Mon Feb 14 19:10:28 UTC 2000

We used a corpus with aproximately 5,000 tagged words for training a neural net
based tagger and the results we have obtained on tagging precisison were quite
high (94 to 96 % precision, on a  text that was rather faulty) later we used
that tagger to tag text from another collection which was hand corrected (here
we used a corpus of a different style, with aproximately 20,000 tagged words
hand corrected) and we retrained our tagger and got 98% precision for well
written text. Using both hand corrected corpora for training a new tagger gave
rise to worth precision results, but the texts were of different genres. From
such small corpora lots of things can be learned...

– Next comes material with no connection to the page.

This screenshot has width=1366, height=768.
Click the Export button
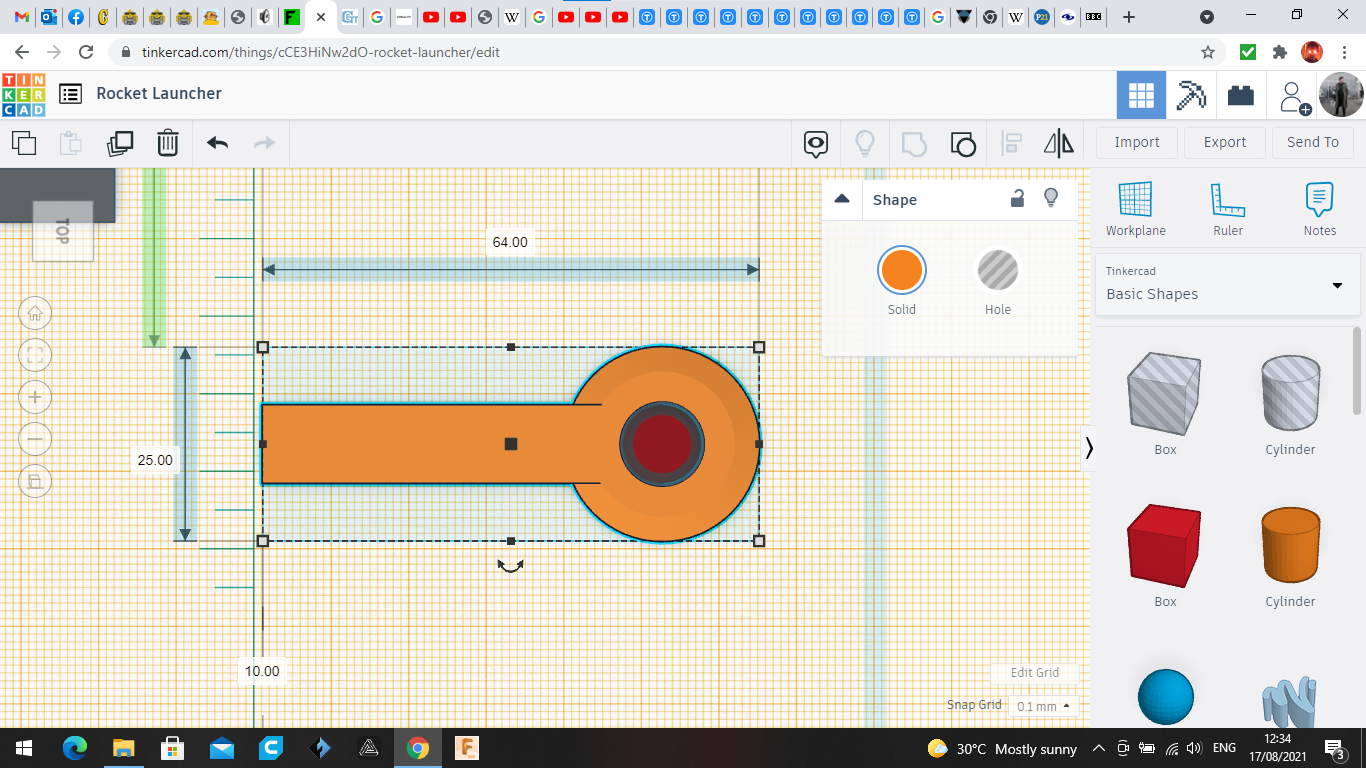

 [ML96a] Nuno Marques, José Gabriel Lopes. Using Neural Nets for Portuguese
Part-of-Speech Tagging. In Proceedings of the Fifth International Conference on
The Cognitive Science of Natural Language Processing. Dublin City University,
September 2-4 (9 pages). 1996.
[ML96b] Nuno Marques, José Gabriel Lopes. A Neural Network Approach for
Part-of-Speech Tagging. In Proceedings of the Second Workshop on Spoken and
Written Portuguese Language Processing, , pp. 1-9, Curitiba, Brazil, October
21-22. 1996.

These results contrast with results obtained by usinh Hidden Markov models:

? [VMLV95] A. Vilavicencio, N. Marques, G. Lopes, F. Vilavicencio.
Part-of-Speech Tagging for portuguese Texts. In Jacques Wainer e  Ariadne
Carvalho, editors, Advances in Artificial Intelligence: Proceedings of the XII
Brasilian Symposium on Artificial Intelligence, Lecture Notes in Artificial
Intelligence 991, paginas 323-332, Campinas, October 11-13. Springer Verlag.
1995.

And enabled us to automatically tag a whole collection of 40,000,000 words and
use that collection for extracting subcategorization verb frames which were
evaluated and enabled us to identify patterns of tagging errors and obtain
precisions for this extraction higher than 90%.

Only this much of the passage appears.